Directions.
Each record must be written out again exactly. Skip any picture it contains.
##### Records provided #####
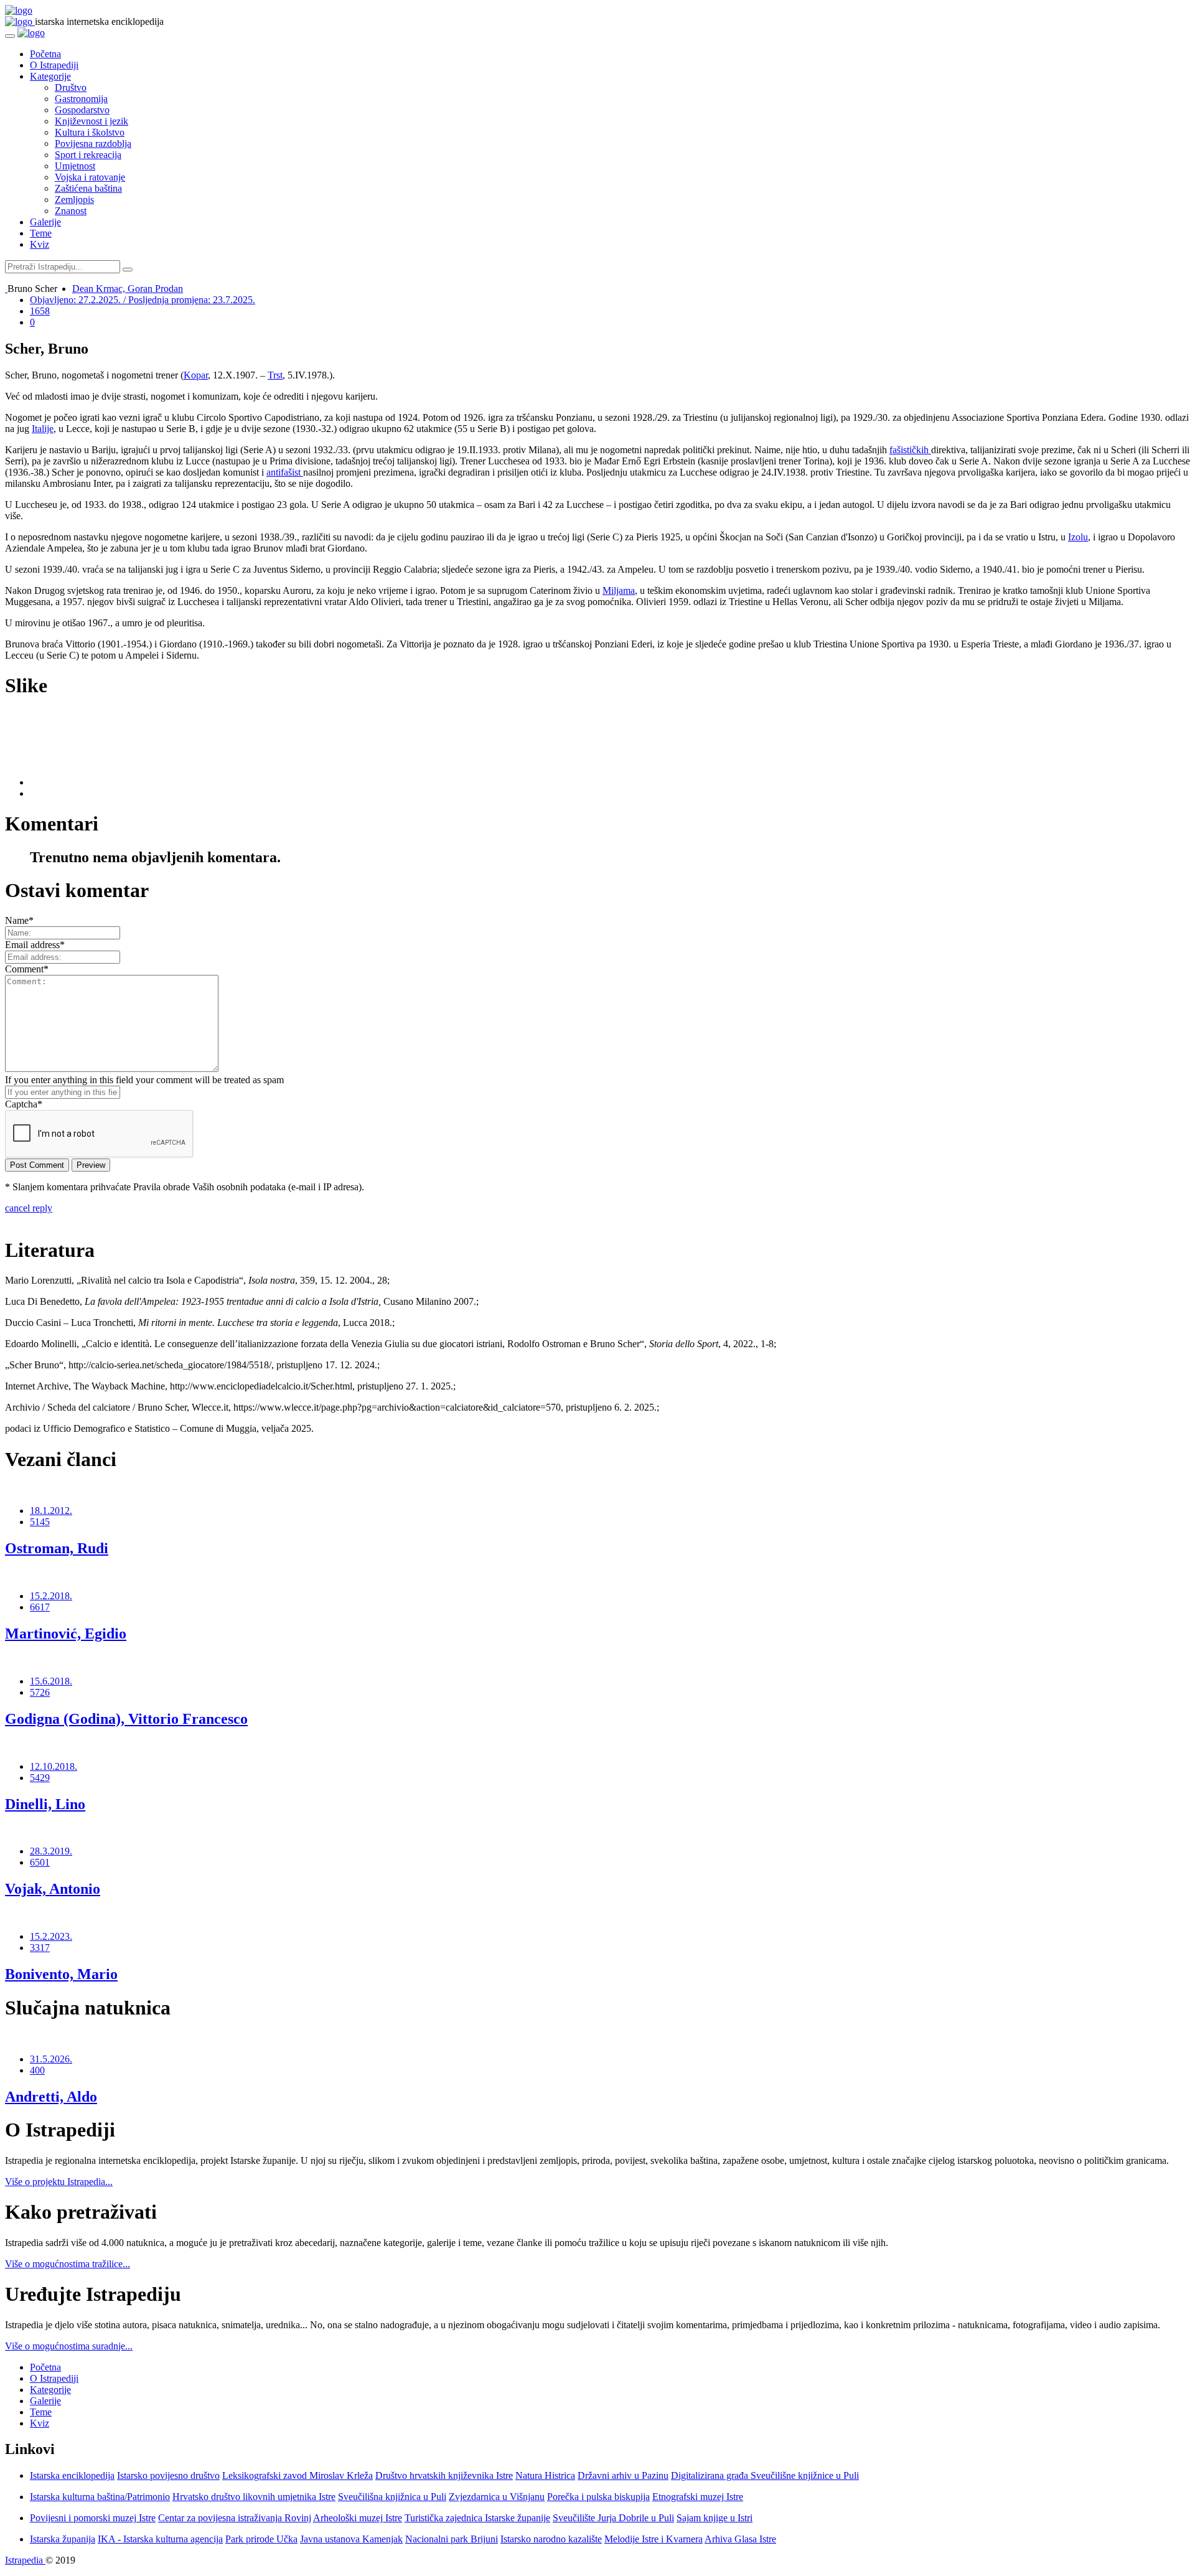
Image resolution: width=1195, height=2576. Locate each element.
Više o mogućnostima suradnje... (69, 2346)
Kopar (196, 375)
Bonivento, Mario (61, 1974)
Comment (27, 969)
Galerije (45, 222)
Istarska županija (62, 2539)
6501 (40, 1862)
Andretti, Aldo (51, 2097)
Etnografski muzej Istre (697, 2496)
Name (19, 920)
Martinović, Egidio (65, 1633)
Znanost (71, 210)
#####
Reply to the exercise.
Image resolution: width=1195, height=2576. Locate each element.
Više o mogućnostima suradnje... (69, 2346)
Kopar (196, 375)
Bonivento, Mario (61, 1974)
Comment (27, 969)
Galerije (45, 222)
Istarska županija (62, 2539)
6501 (40, 1862)
Andretti, Aldo (51, 2097)
Etnografski muzej Istre (697, 2496)
Name (19, 920)
Martinović, Egidio (65, 1633)
Znanost (71, 210)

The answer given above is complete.